MSCs are multipotent stromal cells that can differentiate into a variety of cell types which are being investigated for tissue engineering and cellular therapies.
Such cells come from bone marrow, adipose tissue and umbilical cord blood but are very rare, according to Ana Fernandes-Platzgummer, a research scientist for the Stem Cell Engineering Research Group at the Instituto Superior Tcnico in Lisbon, Portugal.
Totipotent cells can form all the cell types in a body, plus the extraembryonic, or placental, cells. The only totipotent cells are embryonic cells within the first couple of cell divisions after fertilisation.
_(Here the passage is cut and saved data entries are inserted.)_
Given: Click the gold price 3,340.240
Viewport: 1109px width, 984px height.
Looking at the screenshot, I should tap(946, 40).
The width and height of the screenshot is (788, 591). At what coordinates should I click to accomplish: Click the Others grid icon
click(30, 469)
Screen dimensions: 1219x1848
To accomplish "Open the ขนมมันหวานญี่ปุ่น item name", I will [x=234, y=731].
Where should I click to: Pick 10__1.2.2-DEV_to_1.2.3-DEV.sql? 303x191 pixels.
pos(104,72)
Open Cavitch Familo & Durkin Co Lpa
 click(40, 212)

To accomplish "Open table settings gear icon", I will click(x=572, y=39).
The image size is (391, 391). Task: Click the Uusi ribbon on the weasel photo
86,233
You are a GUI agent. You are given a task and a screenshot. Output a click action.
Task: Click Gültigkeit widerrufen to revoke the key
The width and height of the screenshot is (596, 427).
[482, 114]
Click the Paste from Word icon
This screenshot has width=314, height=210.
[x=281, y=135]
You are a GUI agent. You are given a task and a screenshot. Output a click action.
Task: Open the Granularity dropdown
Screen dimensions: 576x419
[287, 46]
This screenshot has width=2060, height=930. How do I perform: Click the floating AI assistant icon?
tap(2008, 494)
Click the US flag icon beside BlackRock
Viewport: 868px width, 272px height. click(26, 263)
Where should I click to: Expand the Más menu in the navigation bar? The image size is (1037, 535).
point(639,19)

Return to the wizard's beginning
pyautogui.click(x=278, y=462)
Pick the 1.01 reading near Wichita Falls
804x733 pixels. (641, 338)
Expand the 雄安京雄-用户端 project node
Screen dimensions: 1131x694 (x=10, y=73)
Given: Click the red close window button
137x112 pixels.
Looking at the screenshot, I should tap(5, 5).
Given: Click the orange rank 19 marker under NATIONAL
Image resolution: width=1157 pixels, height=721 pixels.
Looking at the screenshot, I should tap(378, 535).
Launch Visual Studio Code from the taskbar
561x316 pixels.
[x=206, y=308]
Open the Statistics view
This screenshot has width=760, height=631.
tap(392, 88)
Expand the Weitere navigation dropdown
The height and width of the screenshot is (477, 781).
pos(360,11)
Pluripotent cells can give rise to all of the cell types that make up the body. While embryonic stem cells are considered pluripotent, this class includes induced pluripotent stem cells (iPSC) derived from skin or blood cells that have been reprogrammed back into an embryonic-like pluripotent state.
Multipotent cells are more limited than pluripotent cells but can develop into more than one cell type. This class includes mesenchymal stem cells (MSCs) derived from bone marrow, adipose tissue and umbilical cord blood, and hematopoietic stem cells (HSCs) derived from mesoderm and located in the red bone marrow.
There are only about 100,000 stem cells in an umbilical cord, she told delegates at the 1st Stem Cell Community day in Germany this week. For cellular therapies we need doses of more than one million cells per kg [ideal (IBW) or actual (ABW) body weight] so we need to expand these cells.
Scale-up challenges
Stem cells can be successfully cultivated using flasks and labscale-volume bioreactors but there are many problems in monitoring and controlling growth, and issues with productivity and cell harvest. Therefore scale-up is a problem, hindered further due to a lack of technologies and processes available to cell therapy makers.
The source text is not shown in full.